(INPUT MATERIAL begins)
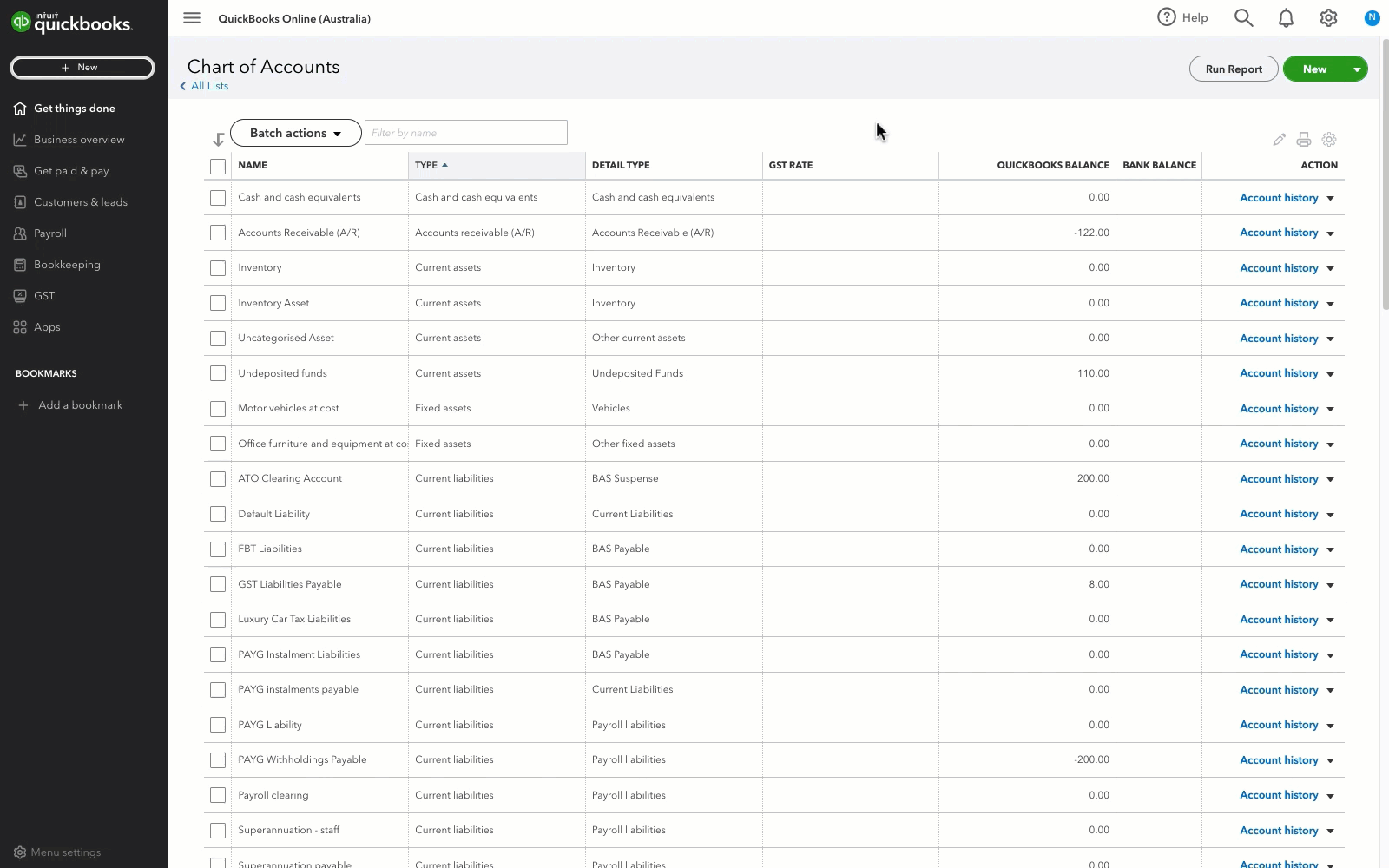Open the search magnifier icon
This screenshot has height=868, width=1389.
pos(1243,18)
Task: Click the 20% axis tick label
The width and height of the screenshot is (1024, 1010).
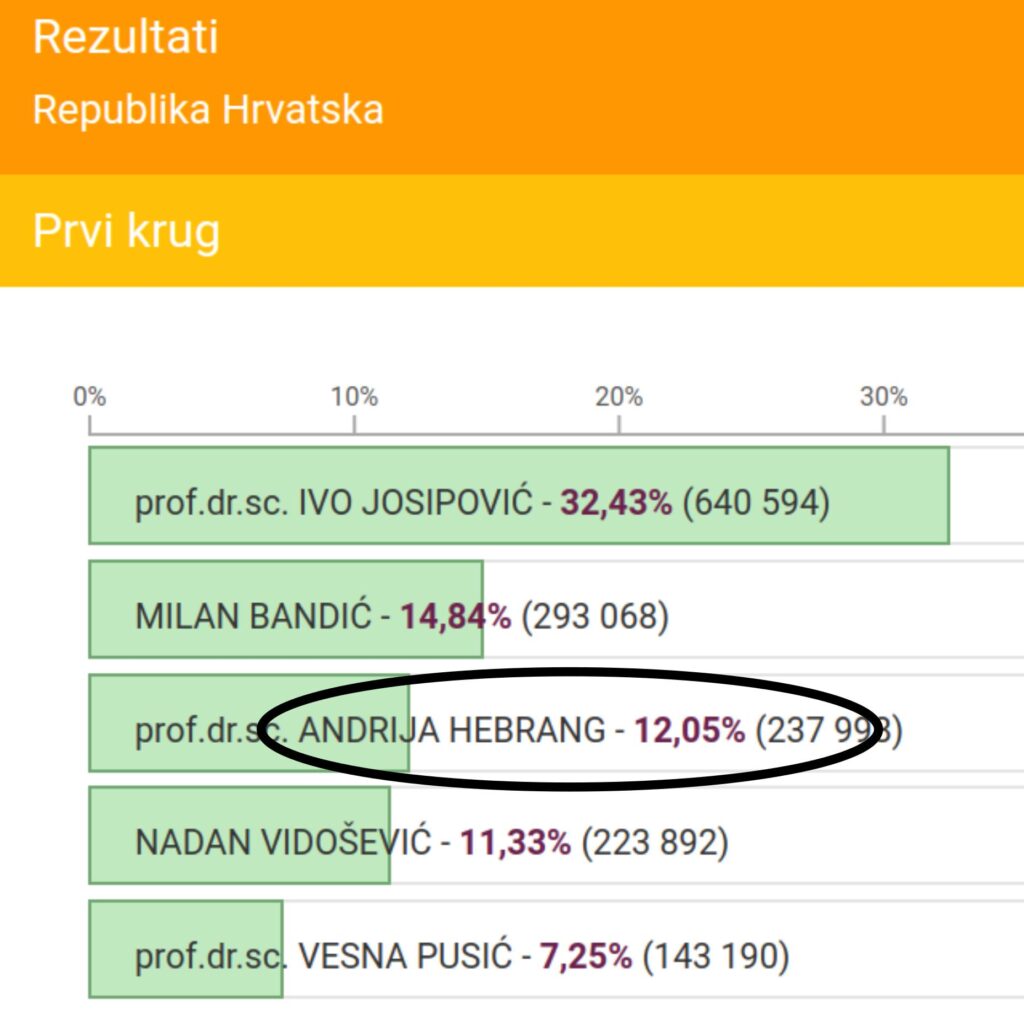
(INPUT MATERIAL ends)
From the line containing "Task: Click the 20% axis tick label" to the last line of the material, every line is to be reproduced exactly. No picture belongs in the copy.

Task: Click the 20% axis tick label
The width and height of the screenshot is (1024, 1010).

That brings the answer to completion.